Disgruntled Buy to Let landlords have mounted a legal challenge against the Government’s proposed changes to the way in which their rental income is taxed.
In his first Budget after the election, George Osborne introduced measures increase the tax payable by Buy to Let landlords.
At present a property investor can offset all the interest payable on a Buy to Let mortgage, thereby reducing the profit made and therefore the tax payable.
However, Mr Osborne announced that the amount of interest which investors will be able to offset against income in the future will be limited to the basic rate of tax.
The measures will be introduced gradually, however the change will mean, in extreme circumstances, landlords paying tax even when they have not made a profit.

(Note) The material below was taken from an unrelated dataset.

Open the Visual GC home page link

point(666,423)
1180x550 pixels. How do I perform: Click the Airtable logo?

A legal challenge has been mounted and supporters hope the judicial review will overturn the new rules.
Two Buy to Let investors, Chris Cooper and Steve Bolton are leading the challenge and have already raised over £40,000 from other Buy to Let investors.

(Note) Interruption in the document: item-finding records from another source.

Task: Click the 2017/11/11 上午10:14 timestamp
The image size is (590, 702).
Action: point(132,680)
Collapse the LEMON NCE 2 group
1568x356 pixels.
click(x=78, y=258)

The challenge will claim that the new rules go against “a long-established principle of taxation that expenses incurred wholly and exclusively for the purposes of the business are deductible when calculating the taxable profits”.
The application for the judicial review must be submitted by 17th February 2016.
Buy to Let landlords hit again
Mr Osborne followed up his summer raid on Buy to Let investors in his Autumn Statement delivered just before Christmas, when he announced that from 2016 all Buy to Let purchases would attract an additional 3% Stamp Duty, on top of the amount that would normally be payable.